Stored data:
★ ★ ★ ★ ★ ★ ★
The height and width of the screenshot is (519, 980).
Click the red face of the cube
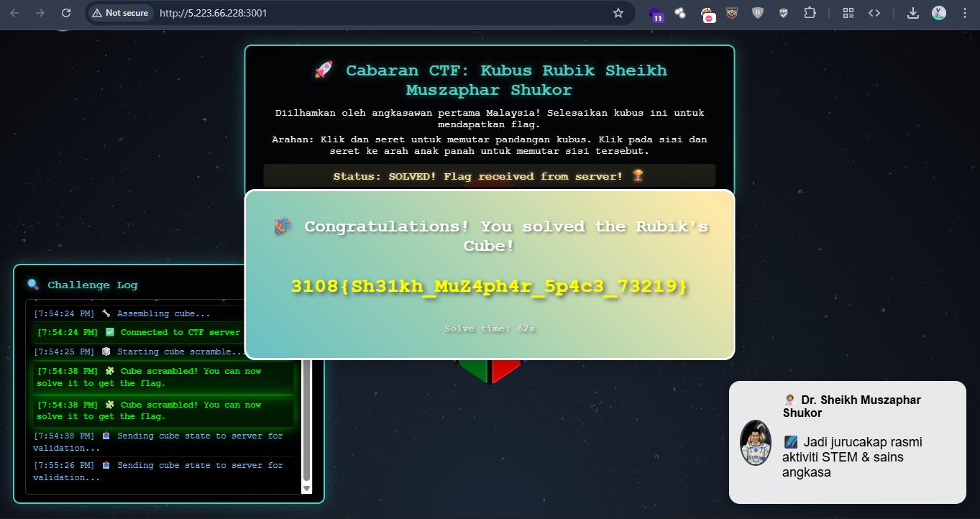pos(506,369)
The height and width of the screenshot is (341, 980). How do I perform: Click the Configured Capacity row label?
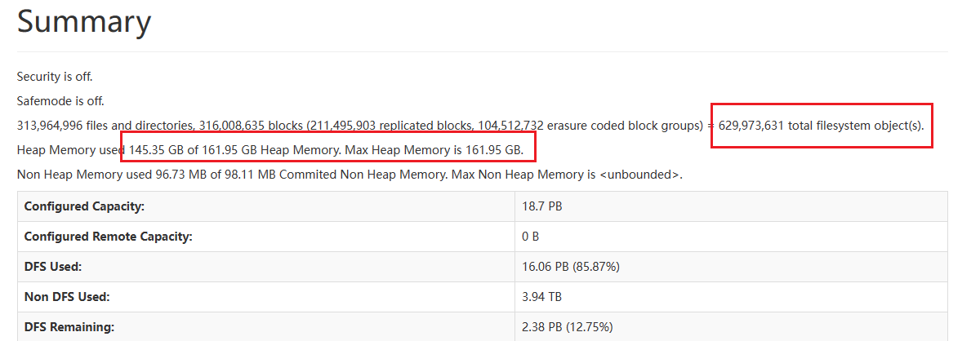tap(84, 206)
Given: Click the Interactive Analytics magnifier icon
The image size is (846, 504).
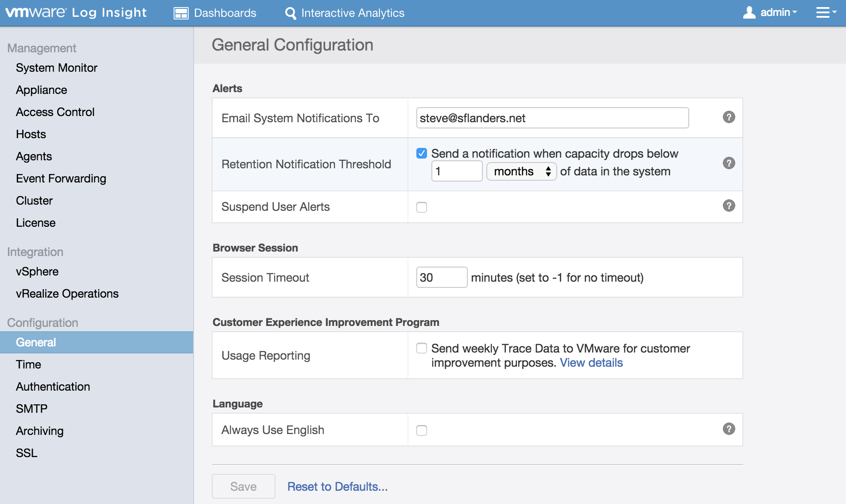Looking at the screenshot, I should coord(291,13).
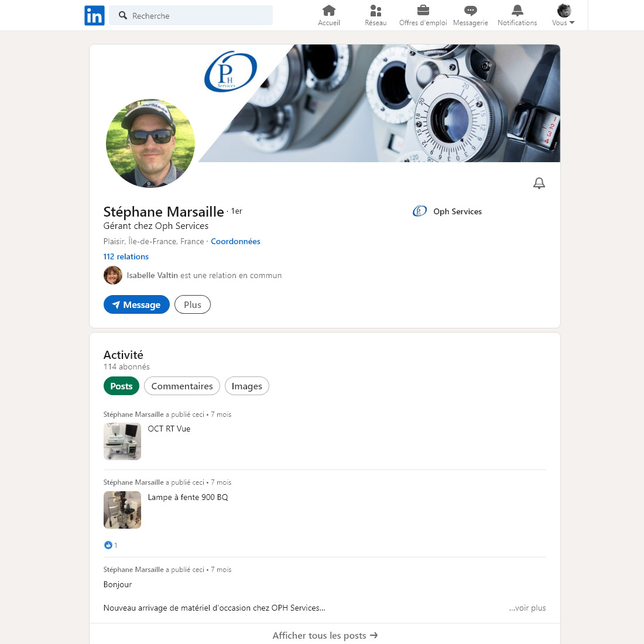The height and width of the screenshot is (644, 644).
Task: Switch to Images activity filter
Action: pyautogui.click(x=246, y=386)
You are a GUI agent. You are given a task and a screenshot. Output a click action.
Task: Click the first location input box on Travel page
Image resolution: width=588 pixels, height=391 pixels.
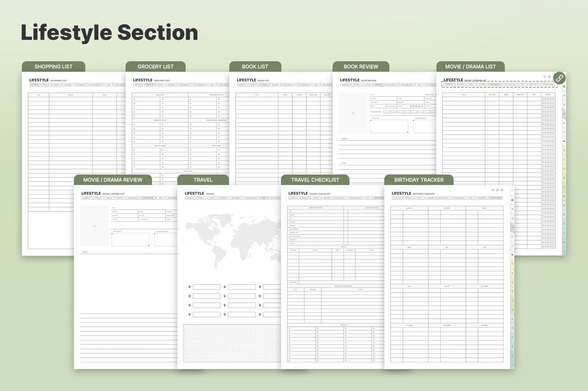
★ ★ ★ ★ ★ ★ ★
- **Your goal**: The result should be a word-for-word restatement of all the data, without images.

- **Exercise output**:
The height and width of the screenshot is (519, 980).
Click the red face of the cube
pos(506,369)
The height and width of the screenshot is (341, 980). How do I perform: Click the Configured Capacity row label?
tap(84, 206)
Given: Click the Interactive Analytics magnifier icon
The image size is (846, 504).
Looking at the screenshot, I should coord(291,13).
The height and width of the screenshot is (644, 644).
Task: Switch to Images activity filter
Action: pyautogui.click(x=246, y=386)
You are a GUI agent. You are given a task and a screenshot. Output a click action.
Task: Click the first location input box on Travel page
Image resolution: width=588 pixels, height=391 pixels.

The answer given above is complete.